WORK TO COMPLETE |
Print the items word for word, beginning at the line that contains "Given: View Laith Touman's order details icon" and ending with the last line of the items. Leave the pictures out.

DATA FOR PROCESSING |
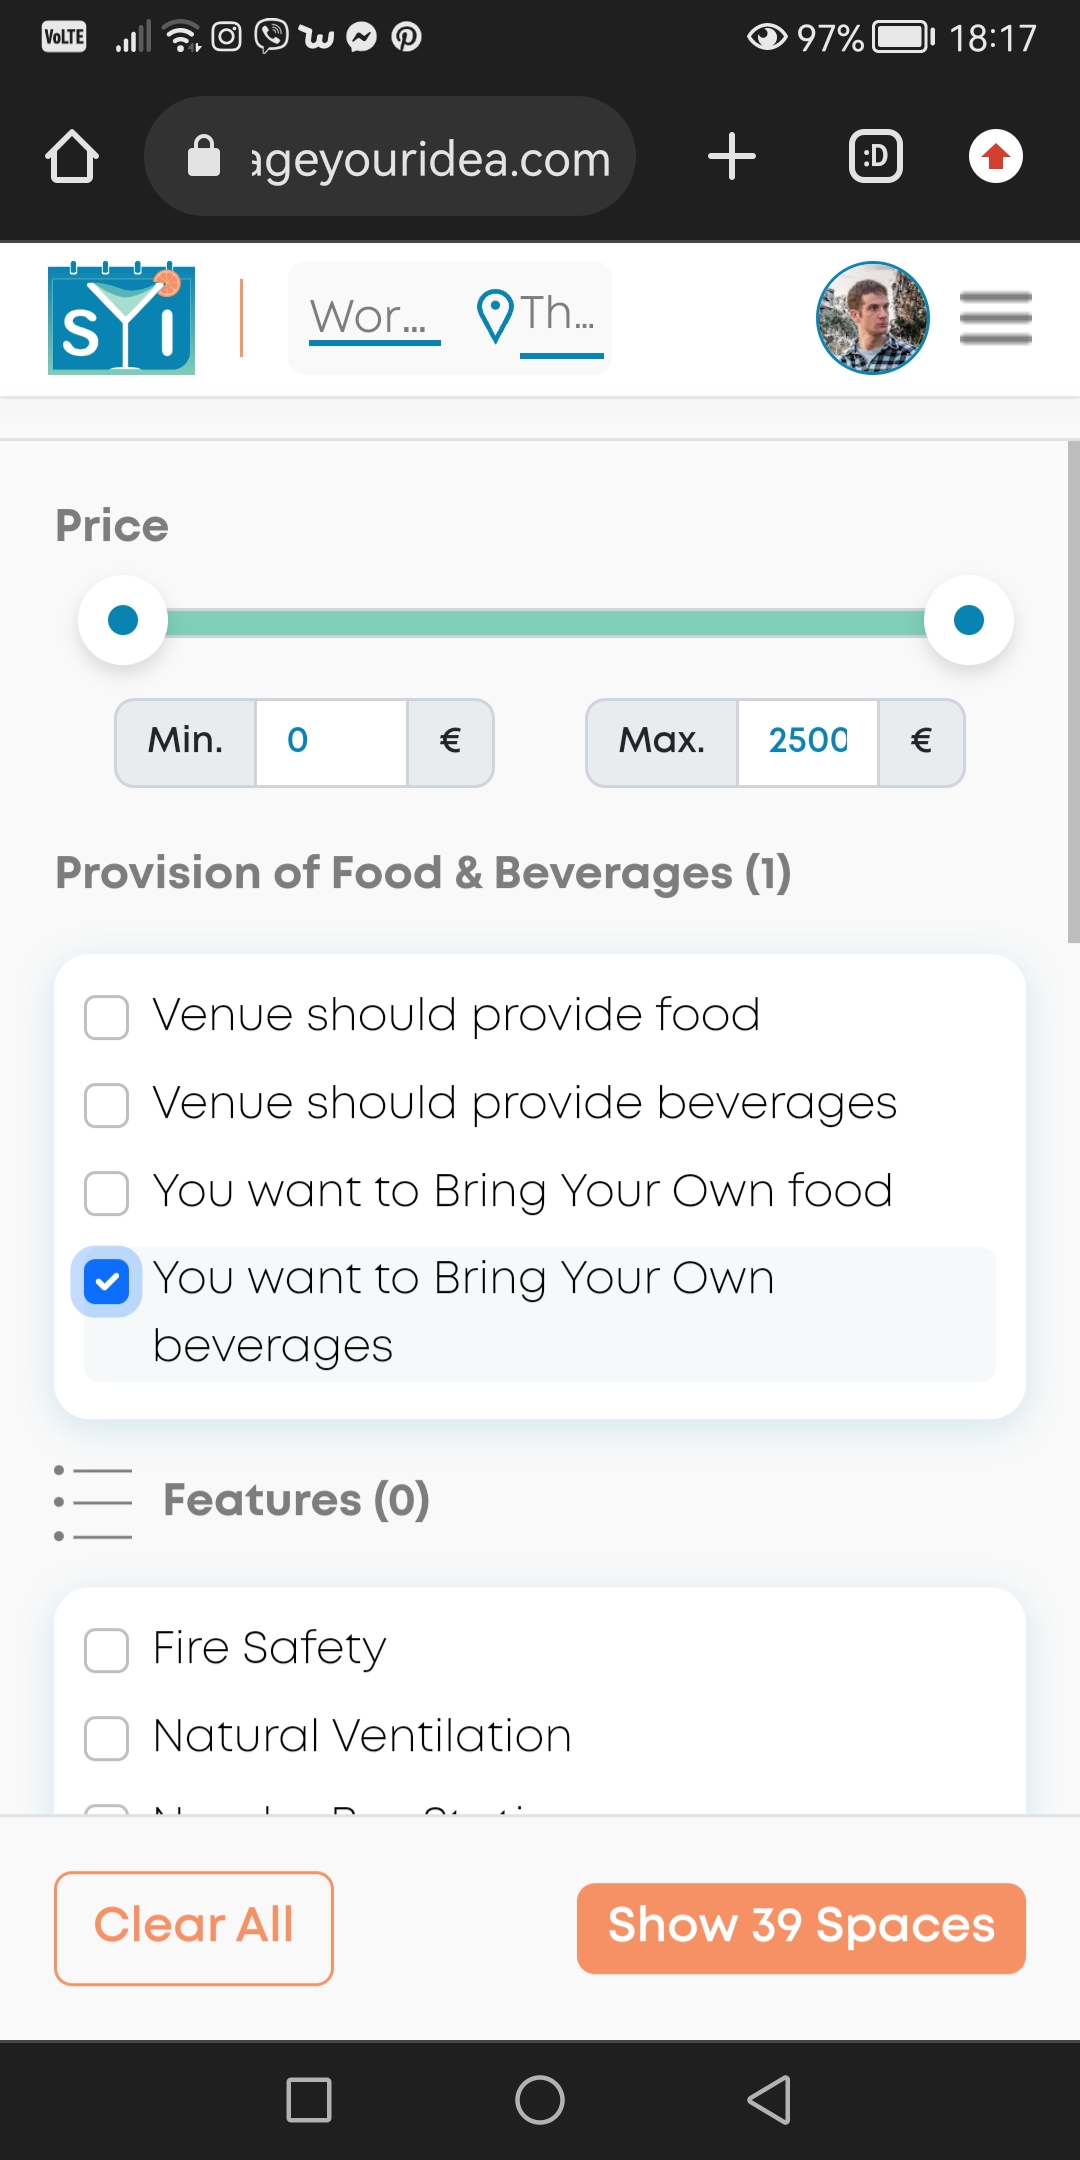Open the 'Wor...' event type selector

click(x=373, y=318)
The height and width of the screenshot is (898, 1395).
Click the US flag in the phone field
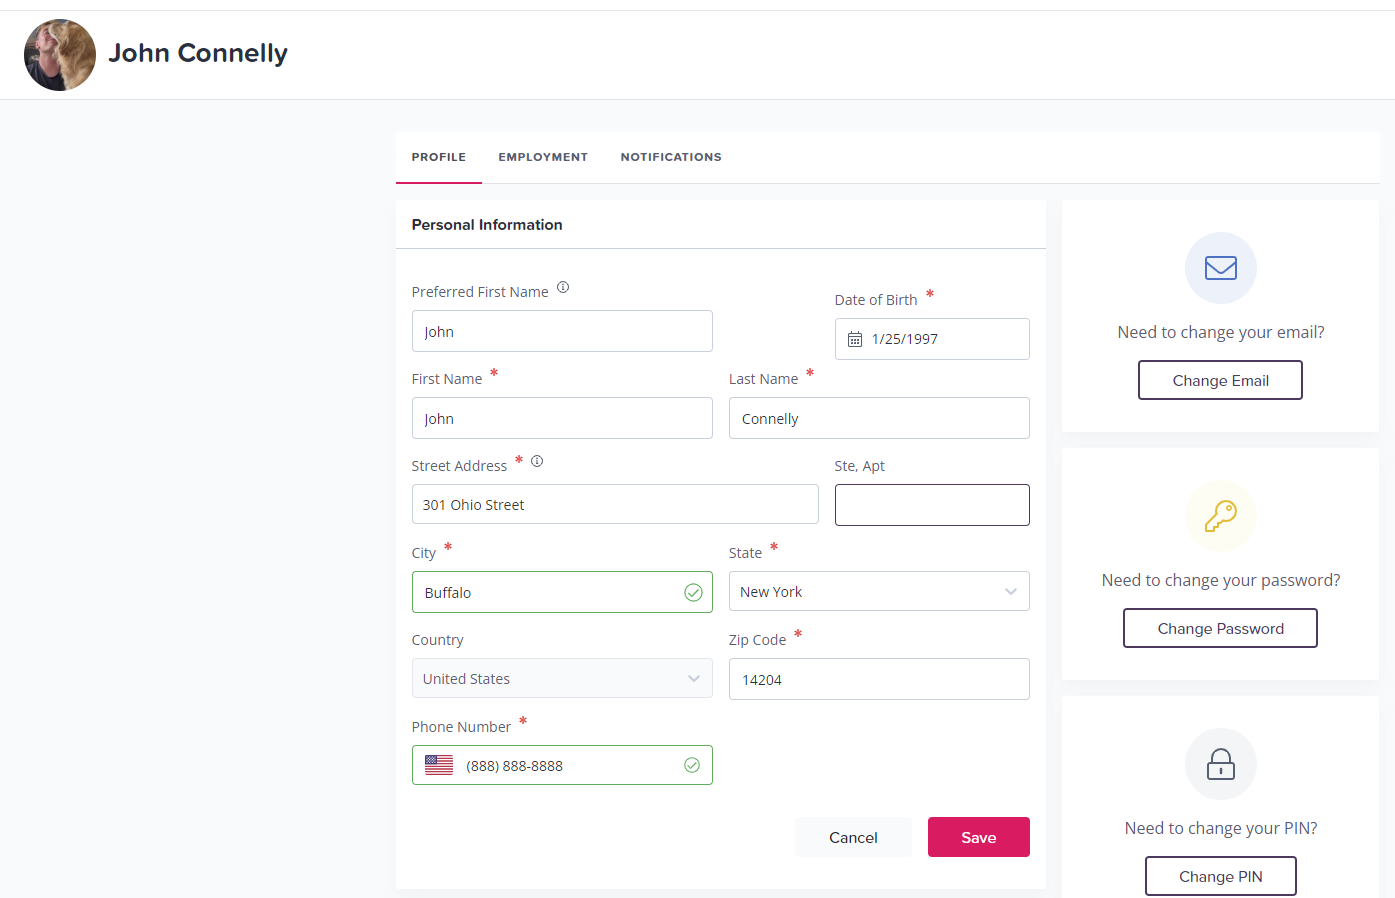pyautogui.click(x=438, y=764)
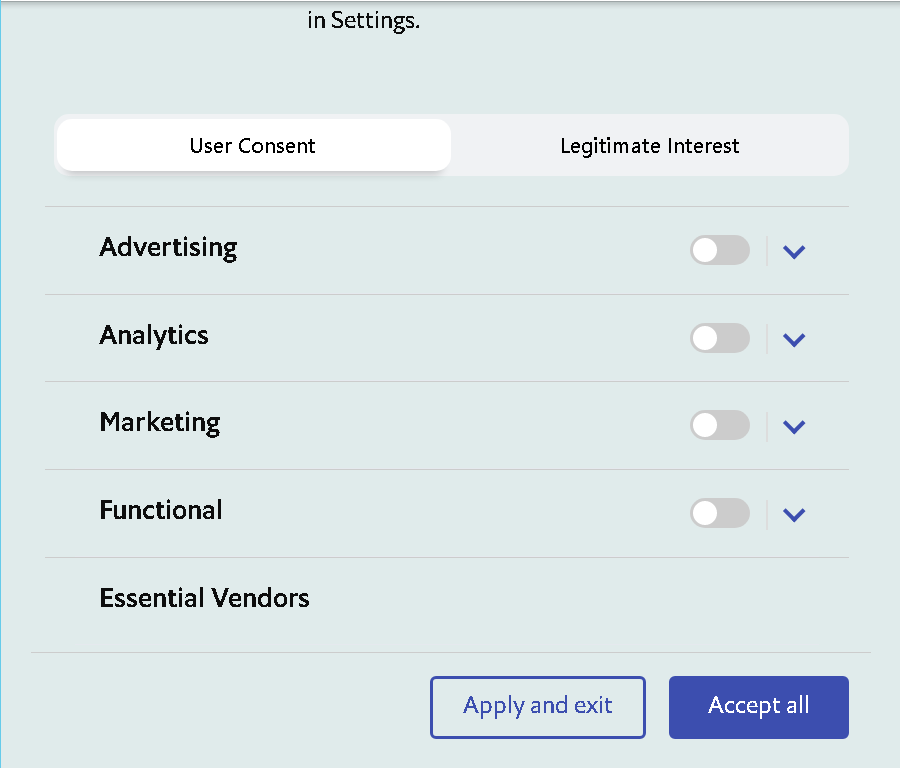Open the Essential Vendors row

click(447, 598)
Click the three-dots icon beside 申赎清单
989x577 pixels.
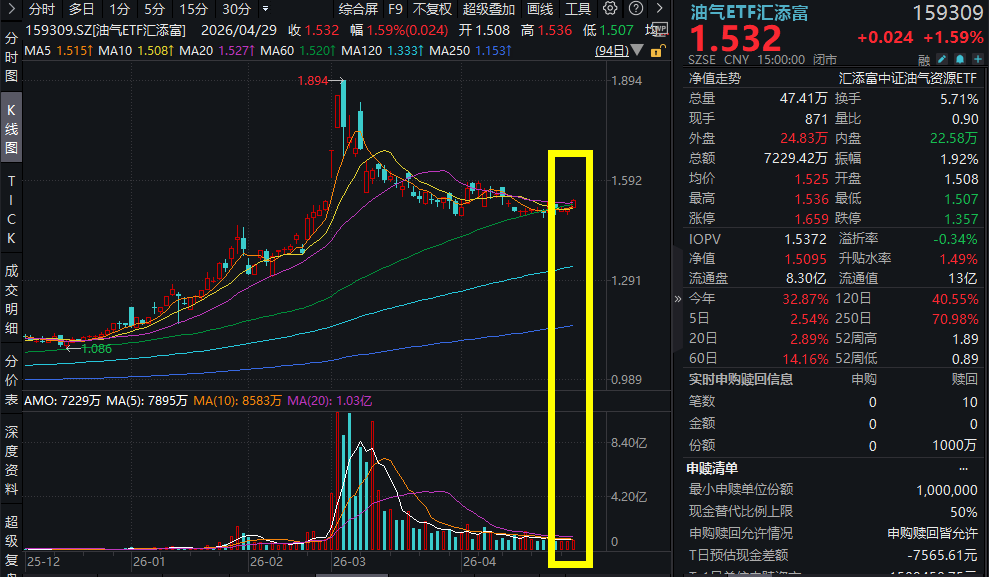963,469
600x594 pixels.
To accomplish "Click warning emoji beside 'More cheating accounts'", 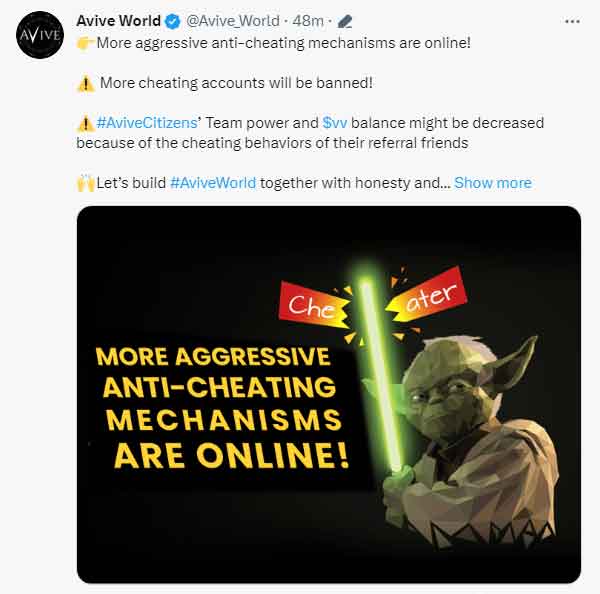I will pos(86,83).
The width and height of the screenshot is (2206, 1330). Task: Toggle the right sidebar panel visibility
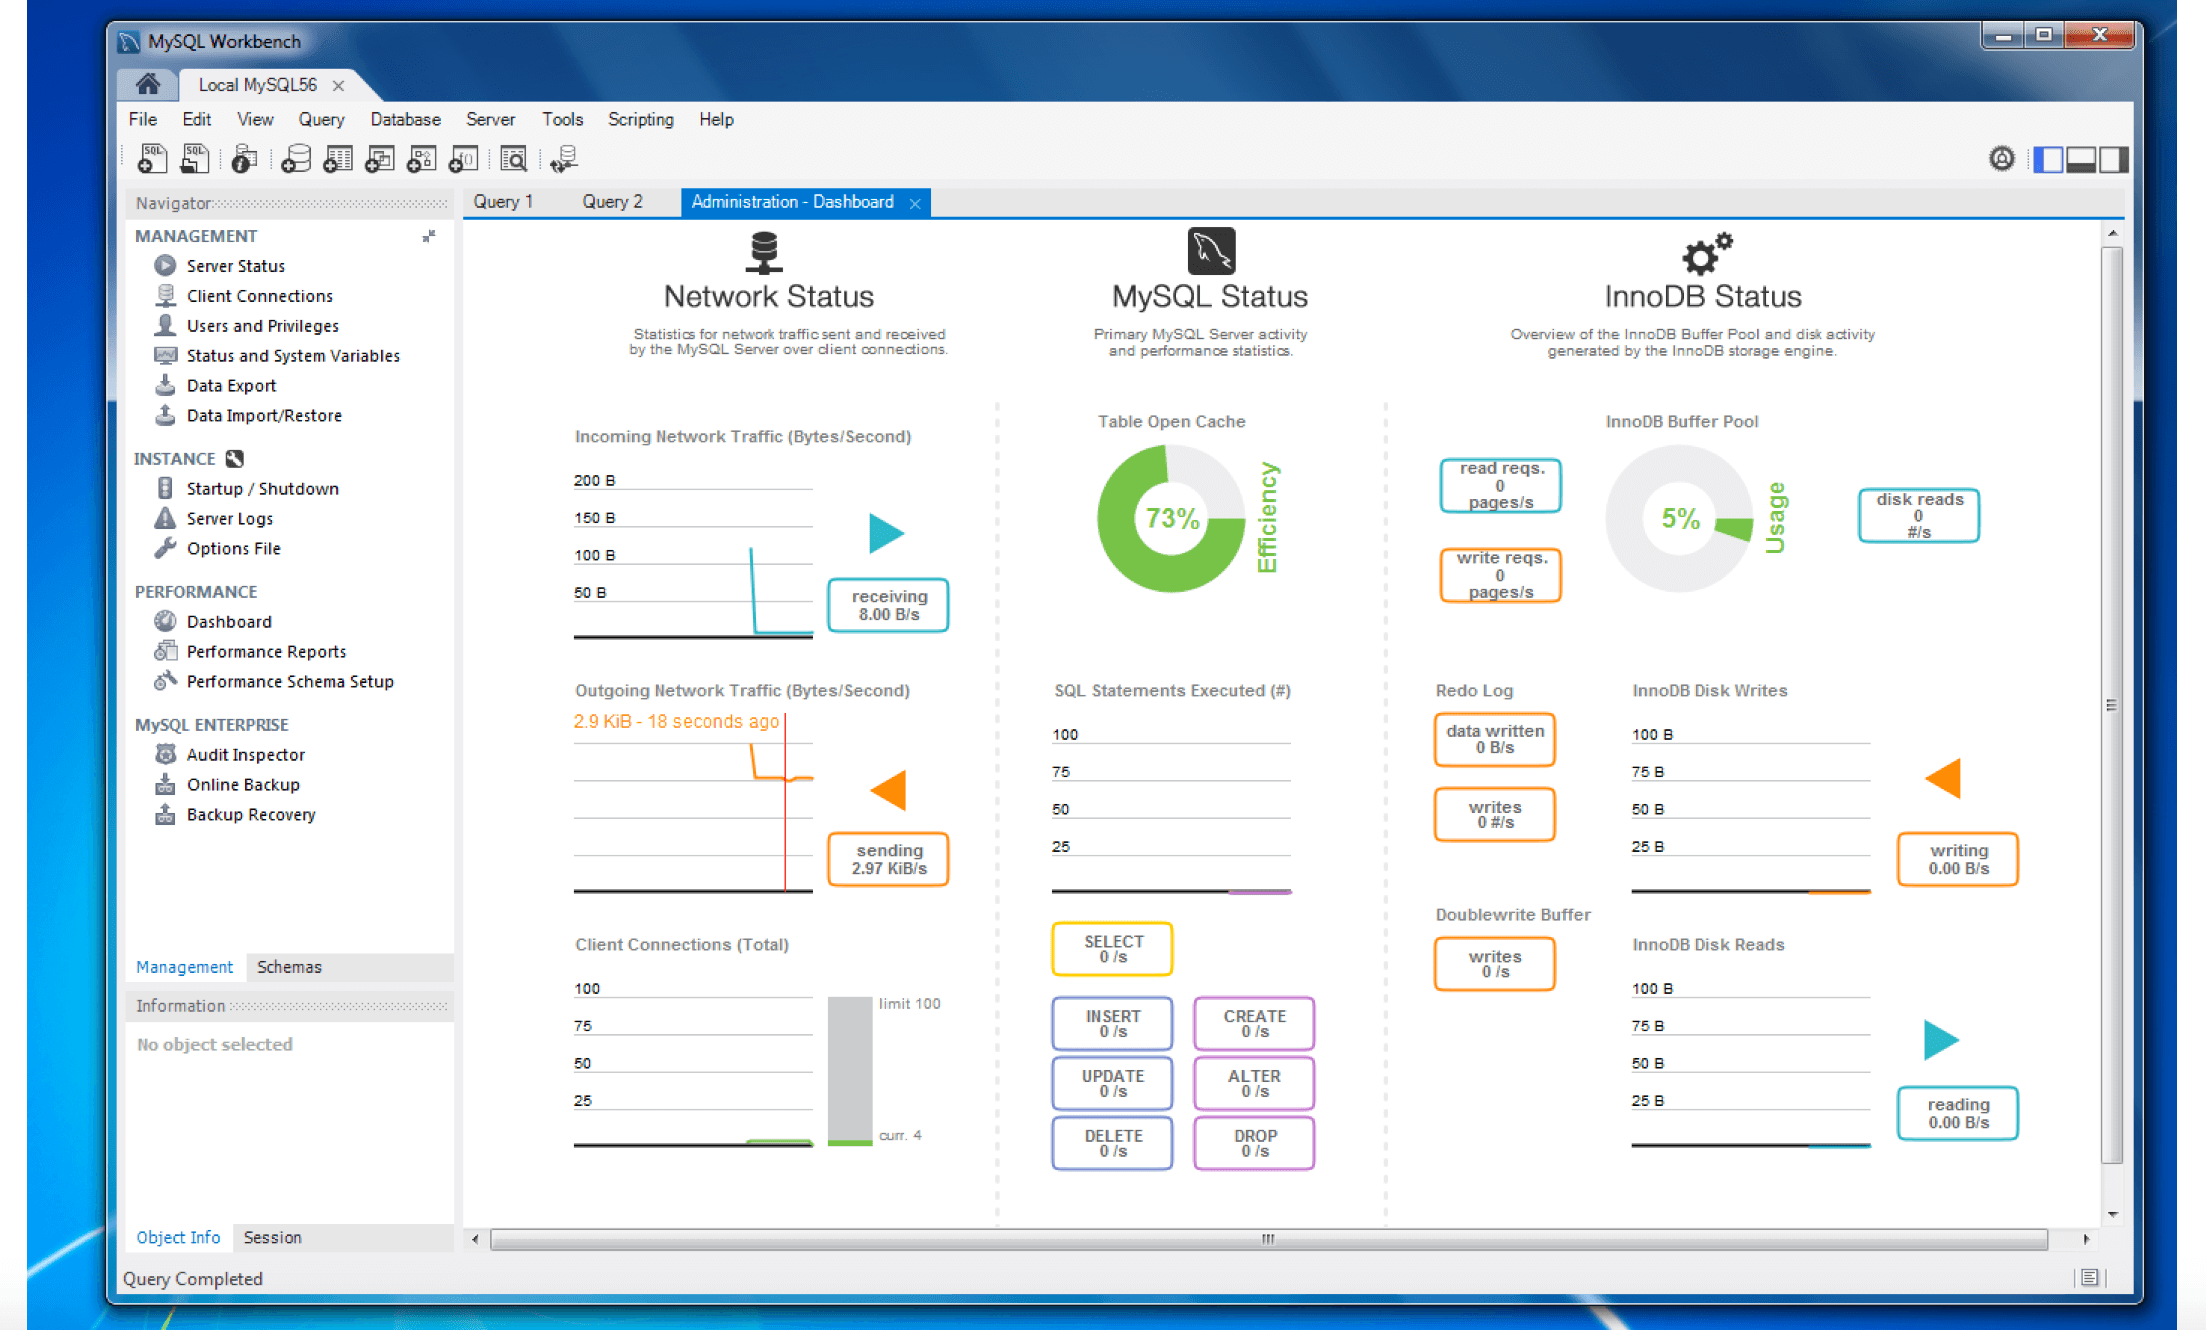[x=2113, y=159]
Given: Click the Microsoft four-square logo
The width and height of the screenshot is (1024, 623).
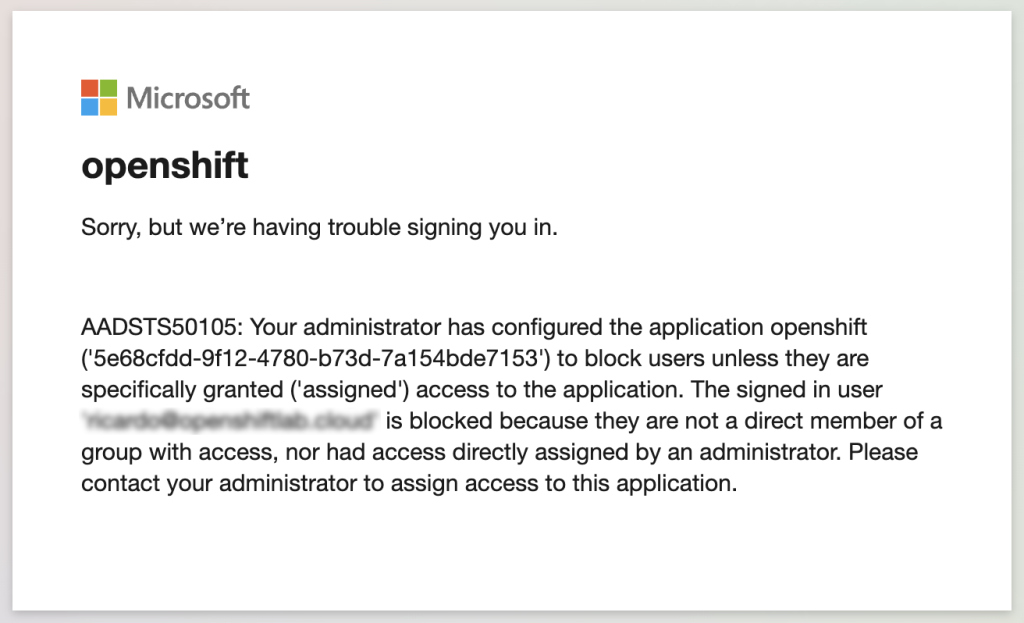Looking at the screenshot, I should [x=99, y=98].
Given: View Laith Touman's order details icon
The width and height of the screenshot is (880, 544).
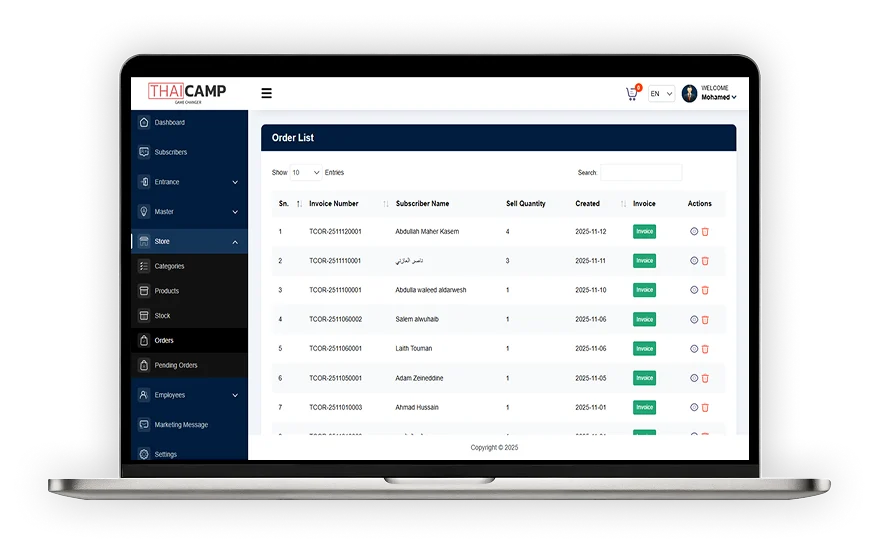Looking at the screenshot, I should click(x=694, y=349).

WRITTEN REPLY |
Given: View Laith Touman's order details icon
The width and height of the screenshot is (880, 544).
Looking at the screenshot, I should click(x=694, y=349).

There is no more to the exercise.